Ireland Tries: Henry, Jackson; Cons: Sexton, Jackson; Pens: Sexton 4.

Wales Pen: Halfpenny.

Man of the match Jonathan Sexton (Ireland)

Ireland ended Welsh dreams of a record third Six Nations title in a row, with a clinical display in Dublin’s Aviva Stadium on Saturday.

Warren Gatland’s men simply never got close to the hosts, who tactically outmanoeuvred their opponents in red.

Ireland have not begun a Six Nations with back-to-back victories since the Grand Slam year of 2009, and this comprehensive result will have them dreaming in Dublin. “Well it always helps to have the first two games at home and we would be disappointed not to have four points,” said Ireland captain Paul O’Connell. “Still, it puts us in great heart for what will be a tremendous challenge against England at Twickenham in a fortnight.”

Jonny Sexton’s boot dominated the game, but the performances of Peter O’Mahony, O’Connell, Andrew Trimble and Rob Kearney will give England lenty to ponder ahead of the clash at Twickenham.

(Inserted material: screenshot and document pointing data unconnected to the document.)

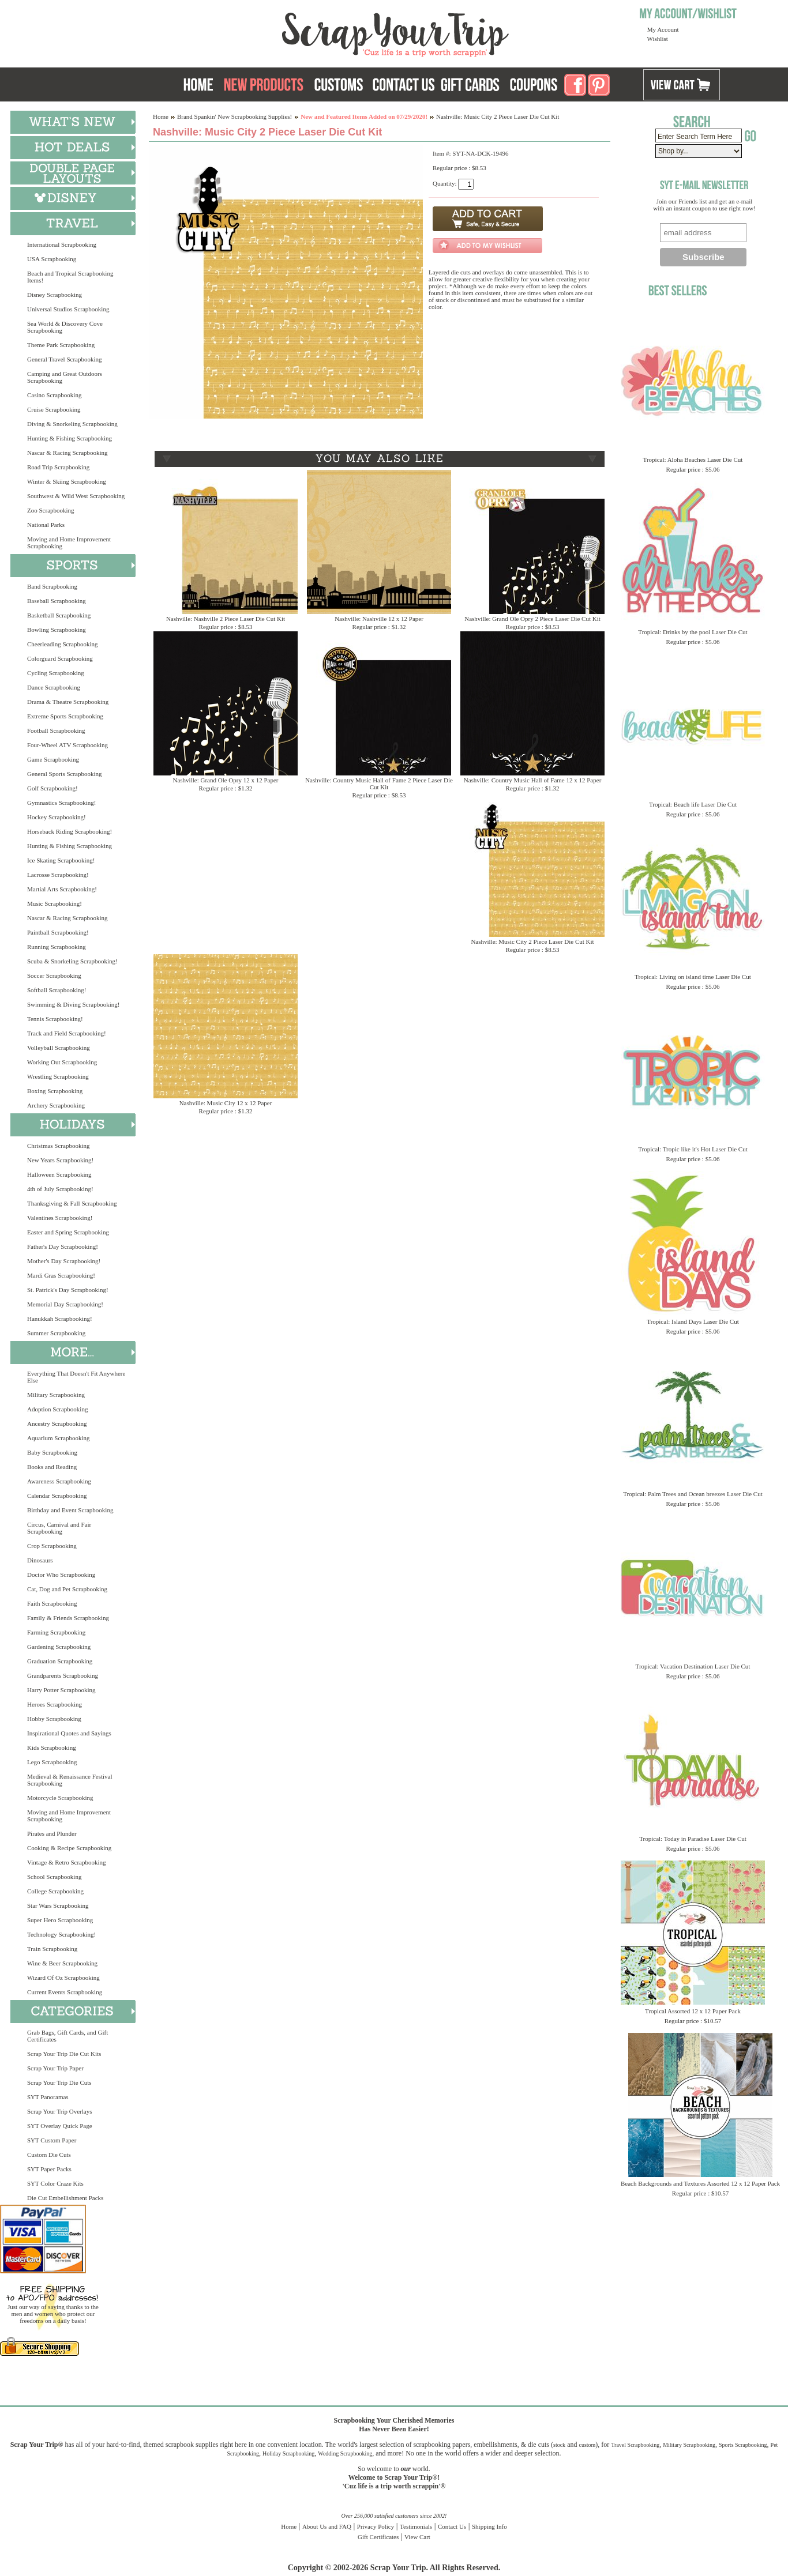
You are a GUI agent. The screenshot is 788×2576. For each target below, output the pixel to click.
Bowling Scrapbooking (56, 629)
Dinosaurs (40, 1560)
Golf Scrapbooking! (52, 788)
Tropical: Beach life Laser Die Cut (693, 804)
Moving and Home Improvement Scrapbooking (69, 542)
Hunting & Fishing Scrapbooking (69, 438)
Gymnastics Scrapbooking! (61, 802)
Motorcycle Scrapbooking (60, 1797)
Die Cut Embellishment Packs (65, 2197)
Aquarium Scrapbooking (58, 1437)
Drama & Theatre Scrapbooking (67, 701)
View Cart (417, 2536)
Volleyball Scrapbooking (58, 1047)
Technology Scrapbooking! (61, 1934)
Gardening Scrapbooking (59, 1646)
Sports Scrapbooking (743, 2445)
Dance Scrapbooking (53, 687)
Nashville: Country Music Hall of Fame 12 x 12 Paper (533, 780)
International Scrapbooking (61, 244)
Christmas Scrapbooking (58, 1145)
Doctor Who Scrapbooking (61, 1574)
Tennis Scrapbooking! (55, 1018)
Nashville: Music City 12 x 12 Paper (225, 1102)
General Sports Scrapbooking (64, 773)
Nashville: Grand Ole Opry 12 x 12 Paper (226, 780)
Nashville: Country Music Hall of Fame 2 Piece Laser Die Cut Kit (379, 783)
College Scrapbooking (55, 1891)
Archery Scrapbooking (56, 1105)
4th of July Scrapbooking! (60, 1188)
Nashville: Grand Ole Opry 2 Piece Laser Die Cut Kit (532, 618)
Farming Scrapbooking (56, 1632)
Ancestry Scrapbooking (57, 1423)
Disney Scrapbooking (54, 294)
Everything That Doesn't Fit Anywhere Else (76, 1377)
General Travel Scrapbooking (64, 359)
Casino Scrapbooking (54, 394)
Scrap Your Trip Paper (55, 2068)
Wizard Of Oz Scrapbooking (63, 1977)
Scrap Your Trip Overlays (59, 2111)
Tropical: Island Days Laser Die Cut (692, 1321)
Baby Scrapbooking (52, 1452)
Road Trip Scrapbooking (58, 467)
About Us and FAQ (326, 2526)
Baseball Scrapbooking (56, 600)
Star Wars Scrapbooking (57, 1905)
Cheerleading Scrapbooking (62, 644)
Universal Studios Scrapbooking (68, 309)
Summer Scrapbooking (56, 1333)
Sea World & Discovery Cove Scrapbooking (65, 327)
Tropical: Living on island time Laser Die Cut (693, 976)
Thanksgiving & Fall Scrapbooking (72, 1203)
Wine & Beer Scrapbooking (62, 1963)
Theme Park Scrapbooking (61, 344)
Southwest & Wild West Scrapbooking (76, 495)
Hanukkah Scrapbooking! (59, 1318)
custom (587, 2445)
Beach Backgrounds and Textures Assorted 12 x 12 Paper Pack (700, 2183)
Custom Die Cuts (49, 2154)
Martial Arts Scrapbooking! (62, 889)
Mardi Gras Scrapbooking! (61, 1275)
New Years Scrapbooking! (60, 1160)
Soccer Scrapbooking (54, 975)
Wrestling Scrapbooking (58, 1076)
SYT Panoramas (48, 2096)
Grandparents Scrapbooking (62, 1675)
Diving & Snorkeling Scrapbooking (72, 423)
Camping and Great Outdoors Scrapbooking (64, 377)
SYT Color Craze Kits (55, 2183)
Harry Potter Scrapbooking (61, 1689)
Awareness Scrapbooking (59, 1481)
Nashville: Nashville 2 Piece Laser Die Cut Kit (225, 618)
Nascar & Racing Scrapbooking (67, 452)
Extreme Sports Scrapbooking (65, 716)
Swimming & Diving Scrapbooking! (73, 1004)
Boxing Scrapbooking (54, 1090)
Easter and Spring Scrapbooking (68, 1232)
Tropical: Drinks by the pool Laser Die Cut (692, 631)
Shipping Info (489, 2526)
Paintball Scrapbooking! (58, 932)
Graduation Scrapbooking (59, 1661)
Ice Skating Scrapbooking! (61, 860)
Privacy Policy (375, 2526)
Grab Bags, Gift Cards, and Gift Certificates (67, 2036)
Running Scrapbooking (56, 946)
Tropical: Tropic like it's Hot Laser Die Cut (693, 1149)
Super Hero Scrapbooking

Wales’ Sam Warburton was gracious in defeat: “We were definitely outplayed, full credit to Ireland they were fantastic really. Now it will be a real test of character for us to pull ourselves together for the France match in a fortnight.”

Ireland were already in confident mood following their 28-6 opening win over Scotland, reflected in Joe Schmidt’s decision to make just two changes to the startingXV.

O’Connell, who withdrew on the morning of the Scotland game with a chest infection, returned, while Gordon D’Arcy resumed his record breaking midfield partnership with Brian O’Driscoll, making what is likely to be his penultimate Ireland appearance on home soil.

Ireland were the only team to beat Wales in 11 Six Nations clashes, but the hype surrounding this game was not about Welsh revenge, but an altogether different grudge match, pitting the “coldhearted” British & Irish Lions coach Gatland v “scorned” centre O’Driscoll.

But the real edge to this game was that the winner could automatically become title favourites.

Ireland weathered a strong start by Wales but went into the break 13-0 ahead after Sexton racked up six points with two penalties before the 20th minute.

Chris Henry was bundled over the line for his first international try before Sexton added the extras. Sexton then notched a key penalty after the break to put more than two converted tries between the sides.

Leigh Halfpenny finally got Wales on the scoreboard with a penalty on 56 minutes, but Sexton responded four minutes later to restore the 16-point gap.

Paddy Jackson, on the field just four minutes, did what Wales could not do in 80, and touched down on 78 minutes to rub salt into the Welsh wounds.